The Biden administration is expected to send more than 100 agents to Yuma this week to provide additional assistance, according to Nicholls, who has contacts with the Department of Homeland Security.

In a statement, CBP spokesman John Mennell said they are working with partners to “expeditiously ship, screen and resolve issues encountered.”

“CBP deploys Border Patrol agents and CBP officers as needed to support operations based on fluctuations as needed. Our borders are not open. CBP stands by to address any concerns. situation as we work to ensure the safety and security of our border and administer a fair and orderly immigration system,” the statement continued.

The administration has relied on a Trump-era public health order to quickly remove thousands of migrants, but there are some nationalities, such as South American, that are not accepted by Mexico and therefore most cannot be deported.

“We’re busy everywhere. We’re not slow in any particular location. So when you get resources from another location, another busy location, you’re just running out of resources. that resource to deal with an issue that can be addressed through policy,” said Brandon Judd, President of the National Border Patrol Council, adding that smugglers and gangs contribute to the number larger numbers of people migrated across areas of the southern border of the United States.

To assist with Border Patrol, Arizona’s Department of Public Safety is patrolling a large area of ​​desert along the border at the request of Republican Governor Doug Ducey.

Major Damon Cecil, chief of staff for criminal investigations, said: “Out here, we are observing the desert, tracking movement, looking for any sign that we have a group moving. via”. they are tracking any criminal activity.

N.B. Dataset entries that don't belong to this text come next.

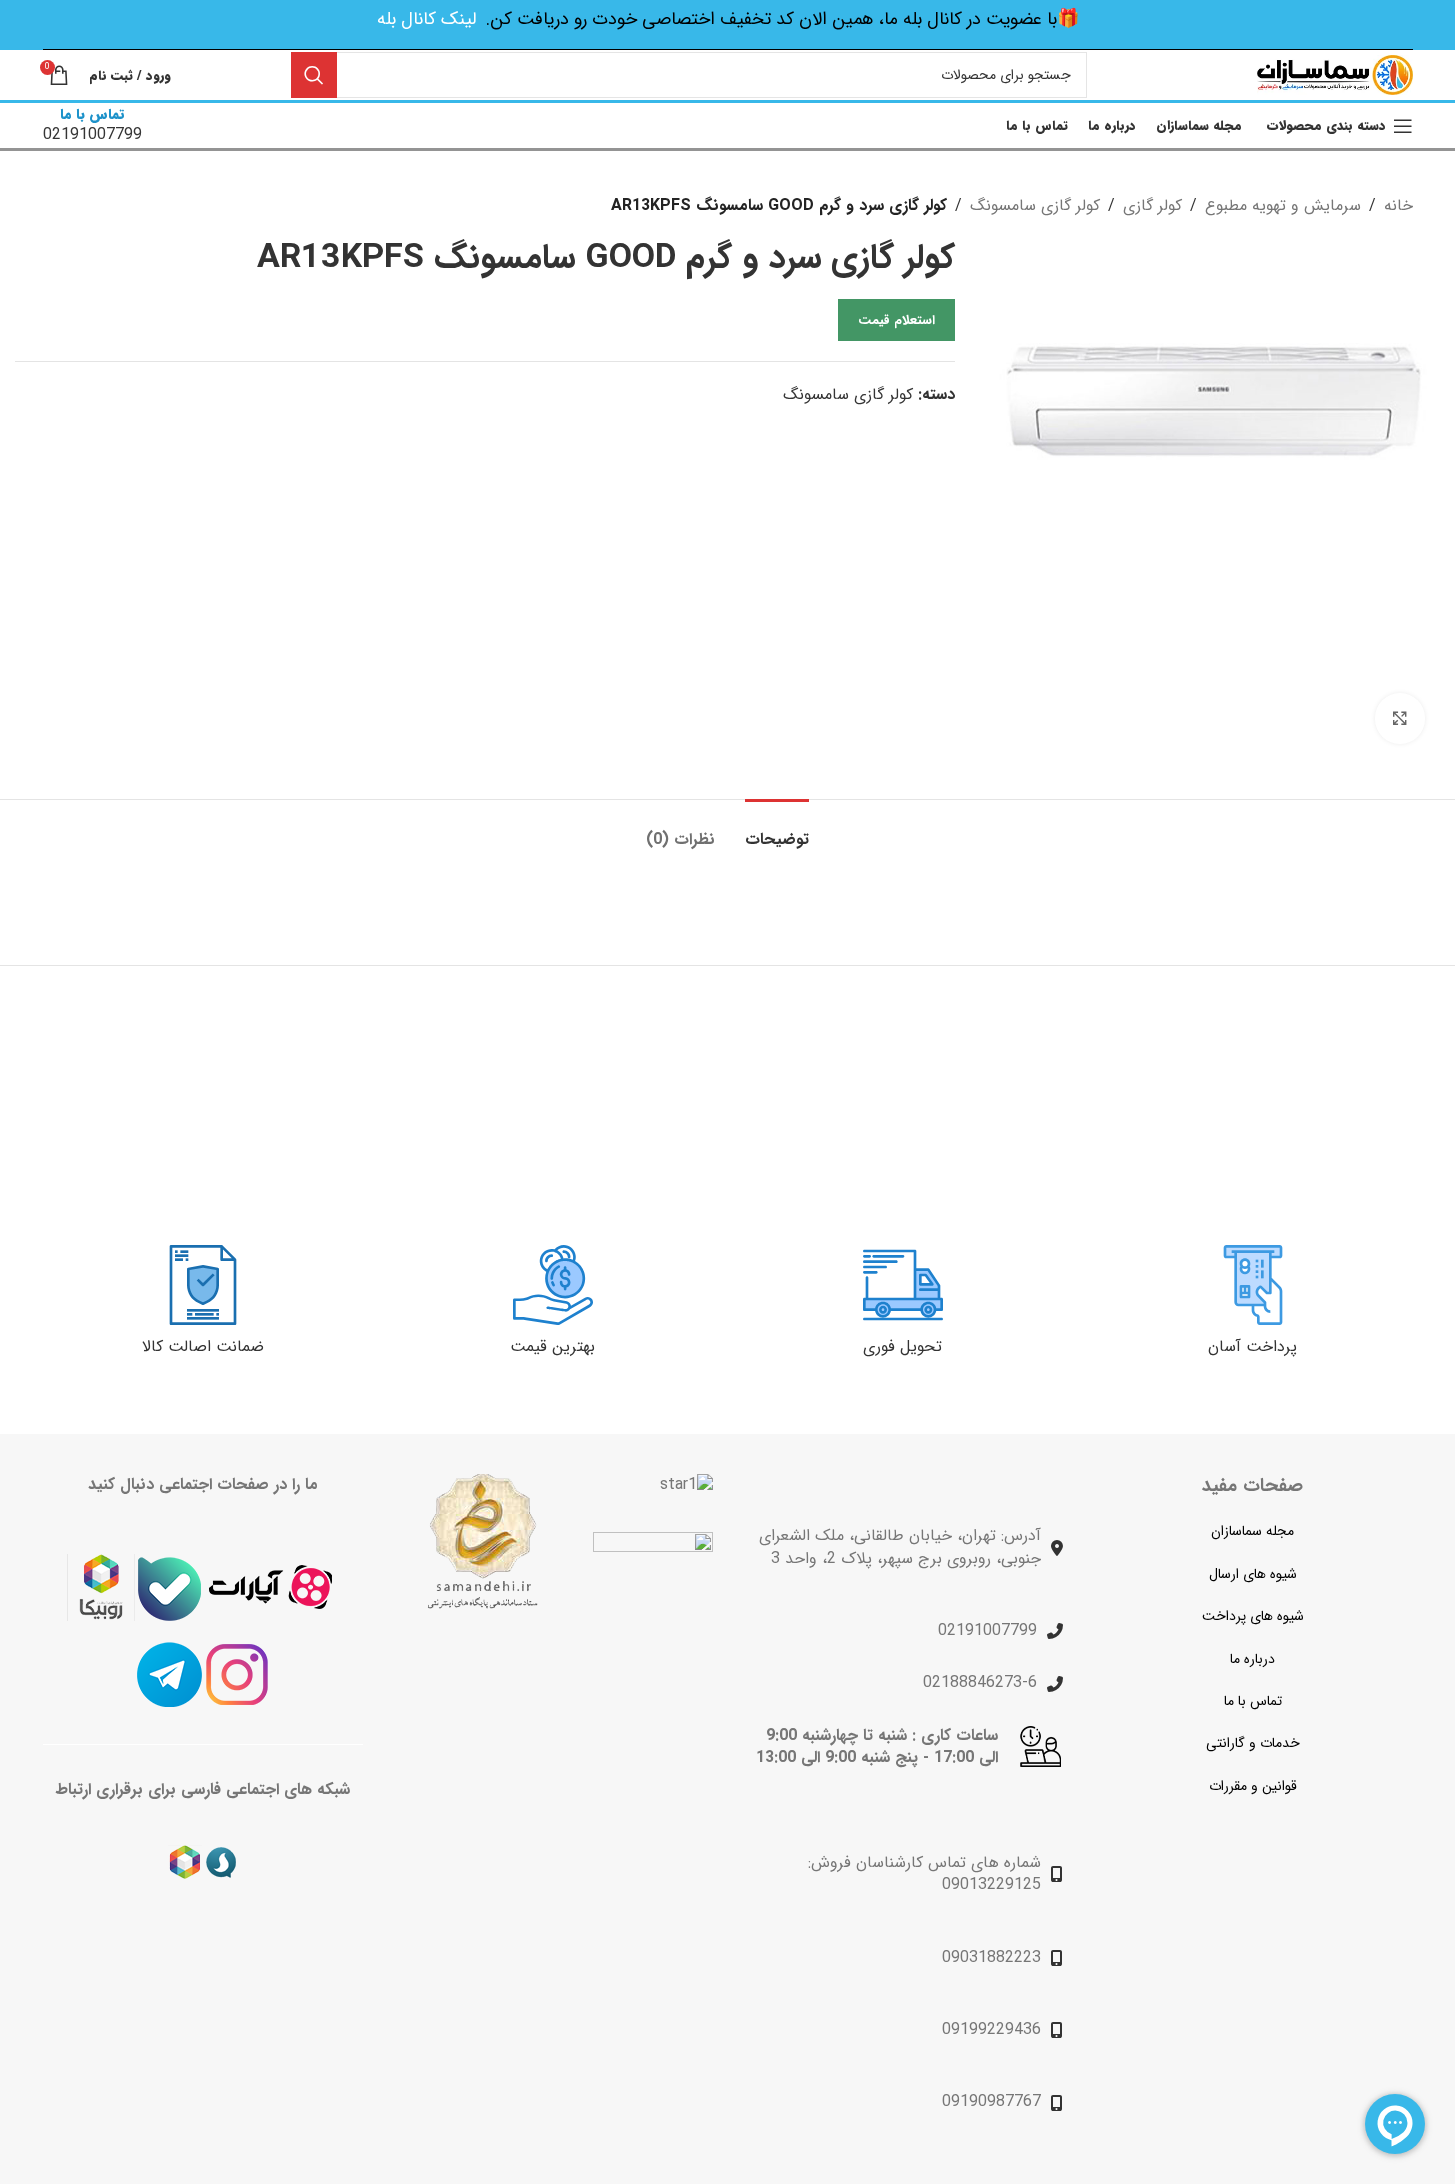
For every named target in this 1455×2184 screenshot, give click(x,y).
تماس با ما (1253, 1701)
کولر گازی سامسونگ (1035, 205)
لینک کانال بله (426, 19)
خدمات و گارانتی (1253, 1743)
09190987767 (991, 2101)
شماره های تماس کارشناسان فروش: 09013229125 (924, 1873)
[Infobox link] (92, 125)
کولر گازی (1152, 205)
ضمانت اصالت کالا (203, 1346)
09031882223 (991, 1957)
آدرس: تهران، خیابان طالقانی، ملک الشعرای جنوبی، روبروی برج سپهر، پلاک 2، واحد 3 (900, 1546)
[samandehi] (482, 1541)
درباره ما (1252, 1659)
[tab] (777, 829)
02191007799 (987, 1630)
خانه (1398, 205)
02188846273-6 (980, 1682)
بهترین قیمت (552, 1346)
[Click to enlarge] (1400, 718)
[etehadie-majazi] (653, 1594)
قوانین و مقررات (1253, 1786)
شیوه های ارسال (1253, 1574)
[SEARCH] (314, 75)
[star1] (686, 1485)
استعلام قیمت (896, 320)
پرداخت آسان (1252, 1346)
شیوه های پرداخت (1253, 1616)
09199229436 (991, 2029)
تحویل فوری (902, 1346)
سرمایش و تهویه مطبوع (1283, 205)
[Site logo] (1335, 74)
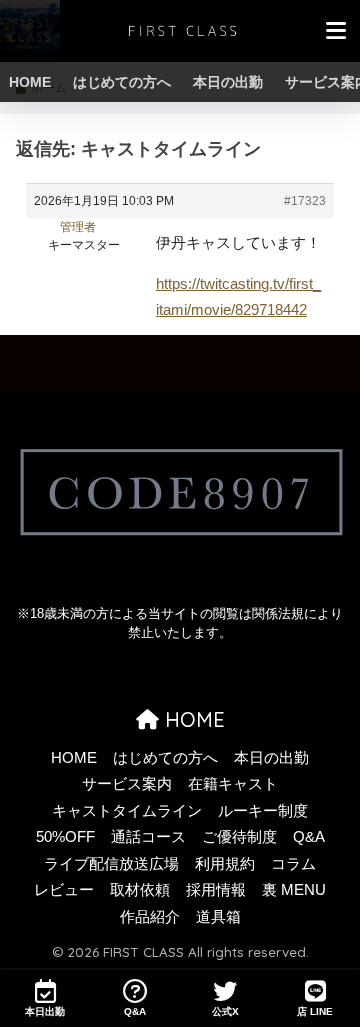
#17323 (305, 201)
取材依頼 (140, 890)
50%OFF (65, 837)
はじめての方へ (122, 82)
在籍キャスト (233, 784)
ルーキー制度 (263, 811)
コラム (293, 864)
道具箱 (218, 917)
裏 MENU (294, 890)
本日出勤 (45, 1011)
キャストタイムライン (127, 811)
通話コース (148, 837)
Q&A (309, 837)
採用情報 (216, 890)
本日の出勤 (228, 82)
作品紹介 (150, 917)
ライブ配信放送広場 (111, 864)
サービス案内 (127, 784)
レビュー (64, 890)
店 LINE (315, 1011)
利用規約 (225, 864)
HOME (30, 82)
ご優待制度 (239, 837)
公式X (225, 1011)
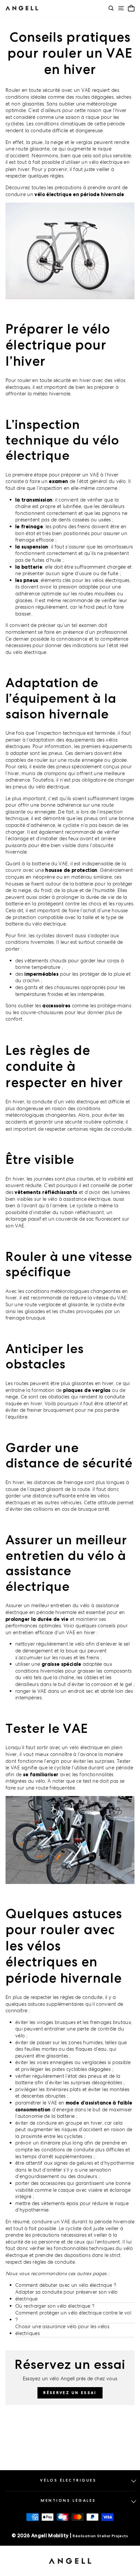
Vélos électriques (68, 2480)
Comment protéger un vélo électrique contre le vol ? (73, 2316)
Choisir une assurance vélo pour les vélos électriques (62, 2329)
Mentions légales (68, 2500)
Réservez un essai (69, 2392)
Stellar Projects (112, 2536)
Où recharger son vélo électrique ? (55, 2306)
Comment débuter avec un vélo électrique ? (65, 2285)
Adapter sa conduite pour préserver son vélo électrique (66, 2295)
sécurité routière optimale (94, 1122)
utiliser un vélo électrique (93, 162)
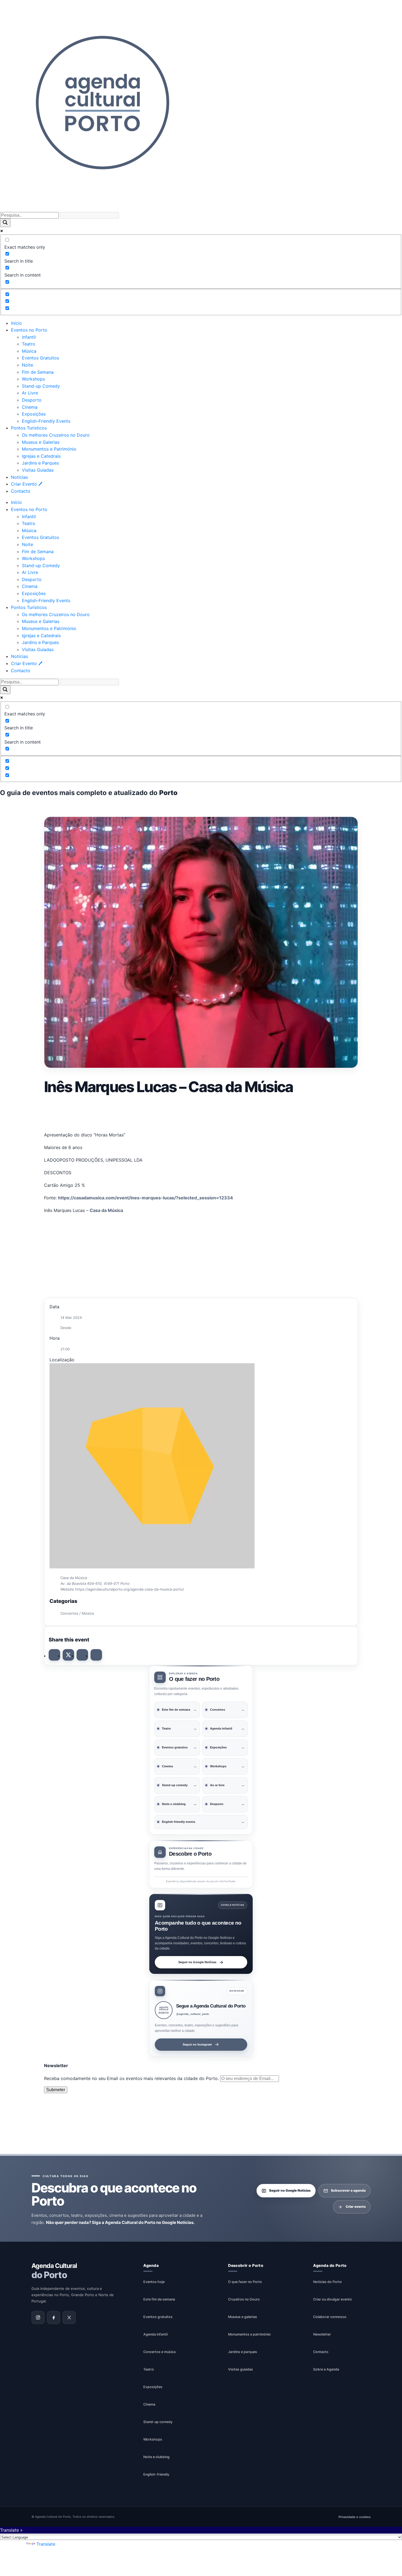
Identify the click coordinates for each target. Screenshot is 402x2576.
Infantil (29, 337)
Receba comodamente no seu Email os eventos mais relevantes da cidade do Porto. (132, 2078)
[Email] (96, 1655)
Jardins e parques (242, 2352)
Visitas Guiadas (38, 470)
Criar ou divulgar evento (332, 2299)
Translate (45, 2544)
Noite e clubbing (156, 2457)
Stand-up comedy (158, 2422)
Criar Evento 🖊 (26, 484)
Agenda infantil (155, 2334)
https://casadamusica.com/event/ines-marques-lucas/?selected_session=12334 (145, 1197)
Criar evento (356, 2207)
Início (16, 323)
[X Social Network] (68, 1655)
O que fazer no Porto (245, 2282)
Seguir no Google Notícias (197, 1962)
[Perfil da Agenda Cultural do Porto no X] (69, 2317)
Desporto (32, 400)
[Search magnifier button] (5, 223)
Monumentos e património (249, 2334)
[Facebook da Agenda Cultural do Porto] (53, 2317)
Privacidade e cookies (355, 2517)
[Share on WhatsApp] (82, 1655)
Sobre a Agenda (326, 2369)
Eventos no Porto (29, 330)
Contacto (20, 491)
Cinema (29, 407)
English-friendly (156, 2474)
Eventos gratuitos (158, 2317)
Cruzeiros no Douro (244, 2299)
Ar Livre (30, 393)
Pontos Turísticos (29, 428)
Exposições (34, 414)
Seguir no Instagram (197, 2044)
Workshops (33, 379)
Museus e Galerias (40, 442)
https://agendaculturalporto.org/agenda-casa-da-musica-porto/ (129, 1589)
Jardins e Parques (40, 463)
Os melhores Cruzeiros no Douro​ (56, 435)
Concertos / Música (77, 1613)
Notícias (19, 477)
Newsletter (322, 2334)
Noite (27, 365)
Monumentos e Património (49, 449)
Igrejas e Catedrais (41, 456)
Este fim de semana (159, 2299)
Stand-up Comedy (41, 386)
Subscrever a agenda (348, 2191)
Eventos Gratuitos (40, 358)
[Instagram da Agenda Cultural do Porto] (38, 2317)
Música (29, 351)
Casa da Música (106, 1210)
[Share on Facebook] (54, 1655)
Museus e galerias (242, 2317)
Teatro (28, 344)
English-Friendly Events (46, 421)
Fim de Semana (38, 372)
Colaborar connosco (329, 2317)
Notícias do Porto (327, 2282)
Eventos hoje (154, 2282)
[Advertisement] (201, 1112)
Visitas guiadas (240, 2369)
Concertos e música (159, 2352)
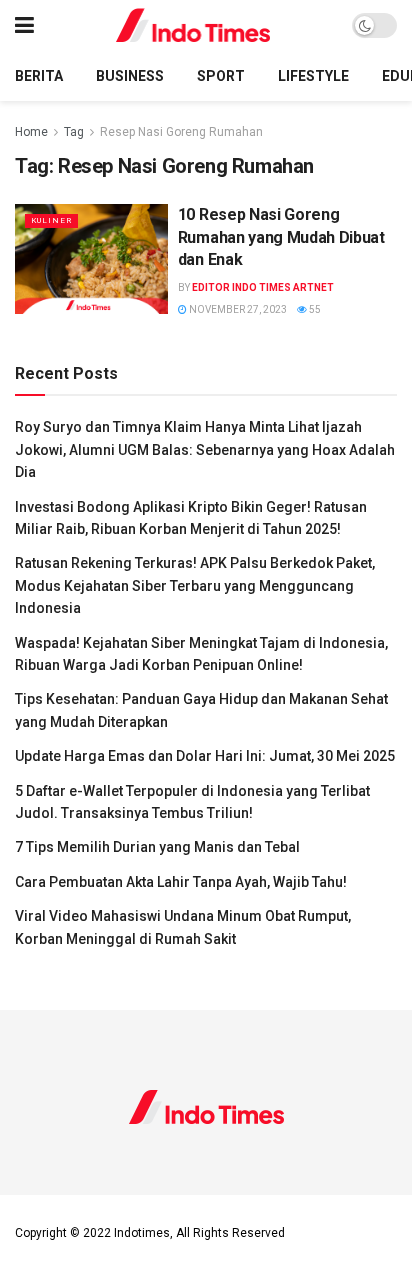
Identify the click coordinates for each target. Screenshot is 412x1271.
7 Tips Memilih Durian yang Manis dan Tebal (157, 847)
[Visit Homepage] (193, 25)
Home (31, 132)
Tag (74, 132)
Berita (39, 76)
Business (130, 76)
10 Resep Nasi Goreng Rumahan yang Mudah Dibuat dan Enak (281, 237)
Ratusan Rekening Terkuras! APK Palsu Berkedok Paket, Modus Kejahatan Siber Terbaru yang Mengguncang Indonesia (195, 585)
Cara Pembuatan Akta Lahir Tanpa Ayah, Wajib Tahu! (181, 882)
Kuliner (51, 220)
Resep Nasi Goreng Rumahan (181, 132)
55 (314, 309)
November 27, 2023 (237, 309)
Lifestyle (313, 76)
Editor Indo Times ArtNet (263, 287)
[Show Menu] (24, 25)
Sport (221, 76)
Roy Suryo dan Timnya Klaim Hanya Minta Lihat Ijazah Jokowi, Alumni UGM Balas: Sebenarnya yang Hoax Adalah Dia (205, 449)
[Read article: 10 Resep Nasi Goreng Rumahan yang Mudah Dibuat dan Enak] (91, 258)
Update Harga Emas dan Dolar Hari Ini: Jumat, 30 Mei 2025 (205, 756)
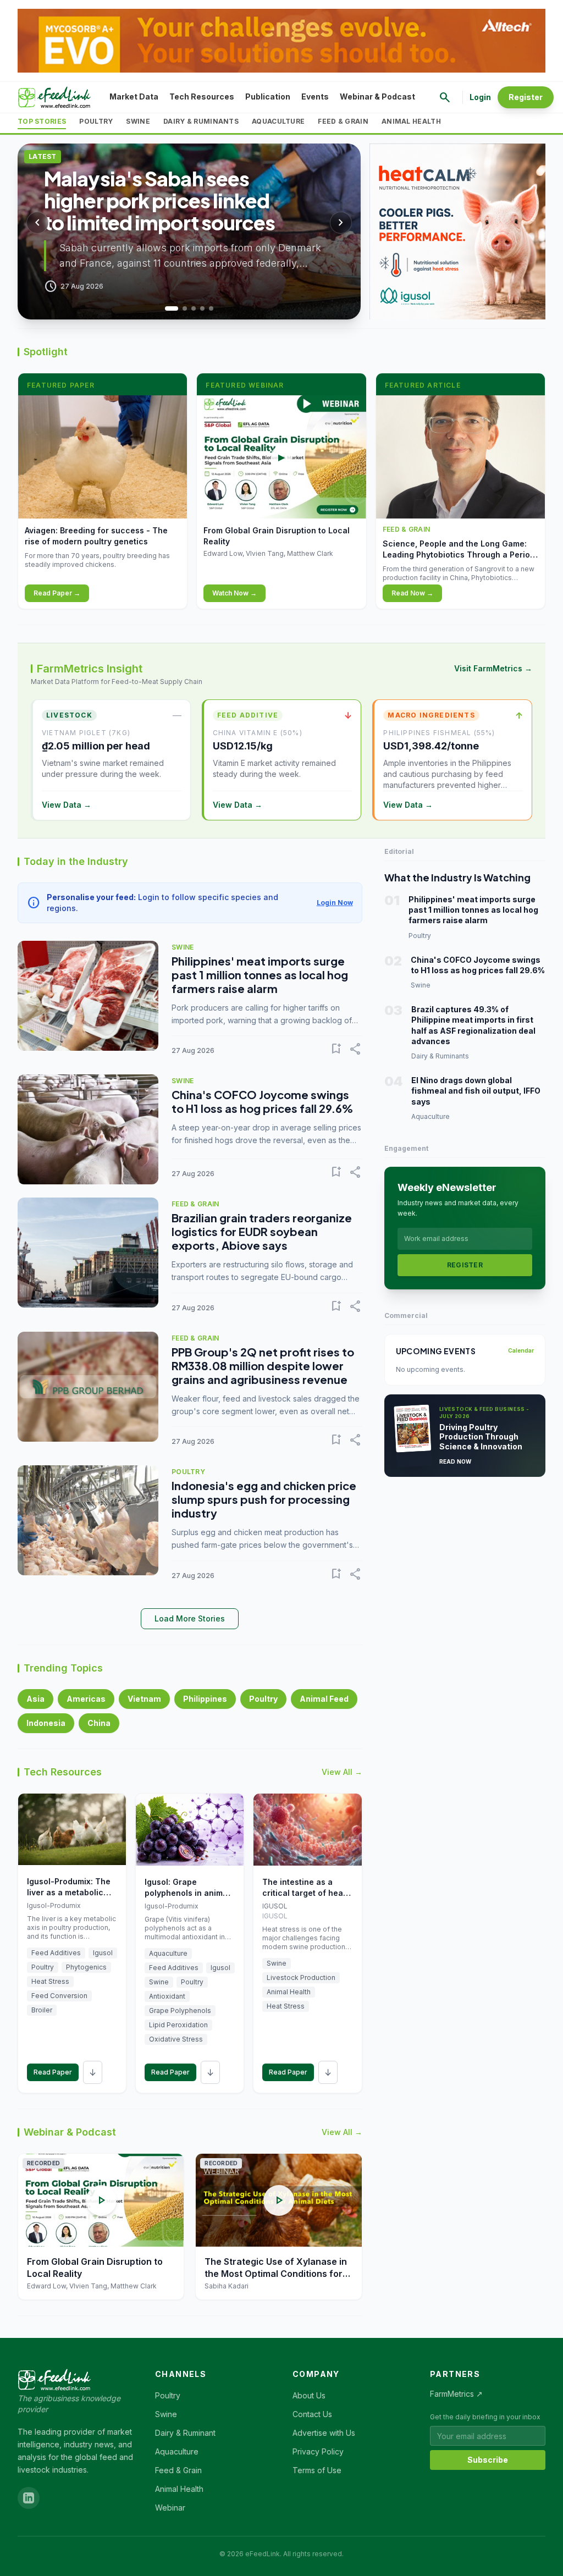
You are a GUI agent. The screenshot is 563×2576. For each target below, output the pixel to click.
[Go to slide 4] (202, 308)
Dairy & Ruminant (185, 2432)
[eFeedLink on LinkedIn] (29, 2498)
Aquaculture (278, 121)
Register (526, 97)
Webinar (170, 2507)
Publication (267, 96)
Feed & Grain (343, 121)
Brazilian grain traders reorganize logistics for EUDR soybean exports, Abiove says (262, 1231)
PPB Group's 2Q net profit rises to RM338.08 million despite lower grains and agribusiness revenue (263, 1365)
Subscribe (487, 2459)
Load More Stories (189, 1618)
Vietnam (144, 1698)
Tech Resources (201, 96)
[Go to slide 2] (180, 308)
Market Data (133, 96)
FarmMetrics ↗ (456, 2393)
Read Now (455, 1461)
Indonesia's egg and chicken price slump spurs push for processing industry (264, 1499)
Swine (138, 121)
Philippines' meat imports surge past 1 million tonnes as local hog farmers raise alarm (260, 974)
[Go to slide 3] (193, 308)
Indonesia (45, 1723)
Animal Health (411, 121)
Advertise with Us (323, 2432)
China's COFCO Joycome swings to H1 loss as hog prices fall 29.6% (262, 1101)
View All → (342, 1772)
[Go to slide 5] (211, 308)
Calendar (521, 1350)
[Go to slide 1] (167, 308)
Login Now (335, 902)
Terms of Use (316, 2470)
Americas (86, 1698)
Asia (35, 1698)
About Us (308, 2395)
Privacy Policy (318, 2451)
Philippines (205, 1698)
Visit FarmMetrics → (493, 668)
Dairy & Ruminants (201, 121)
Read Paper (53, 2072)
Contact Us (312, 2414)
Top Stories (42, 121)
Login (480, 97)
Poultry (96, 121)
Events (315, 96)
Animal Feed (324, 1698)
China (99, 1723)
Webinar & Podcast (377, 96)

Cecil and his soldiers try to fill the gaps, while the Border Patrol handles thousands of migrants turning and seeking asylum.

“What we’re seeing here is an increase in illegal drugs … because the Border Patrol is tied up and they know the manpower here is limited,” Cecil said, referring to the Border Patrol. to smugglers. DPS is seeing more dangerous drugs in larger quantities.

Migrants who have just crossed the border, walk into Yuma.

Meanwhile, Homeland Security Secretary Alejandro Mayorkas has repeatedly warned migrants against journeying to the southern US border.

Mayorkas said at a press conference last week: “I cannot convey this message too strongly that individuals should not put their life savings in the hands of smuggling organizations that exploit vulnerabilities of their own. surname”. “Borders are not open.”

But for the migrants here, crossing the border into the United States, they say, is their best move.

“We had no choice but to wait because we waited so many years,” Garcia said.